Problem requirements
The whole listing below is to be returned without alteration.

^^^^^^^^

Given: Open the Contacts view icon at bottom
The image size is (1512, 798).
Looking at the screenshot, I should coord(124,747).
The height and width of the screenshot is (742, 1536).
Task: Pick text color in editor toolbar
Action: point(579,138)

^^^^^^^^

Exercise result
Given: Open the Contacts view icon at bottom
The image size is (1512, 798).
Looking at the screenshot, I should coord(124,747).
The height and width of the screenshot is (742, 1536).
Task: Pick text color in editor toolbar
Action: point(579,138)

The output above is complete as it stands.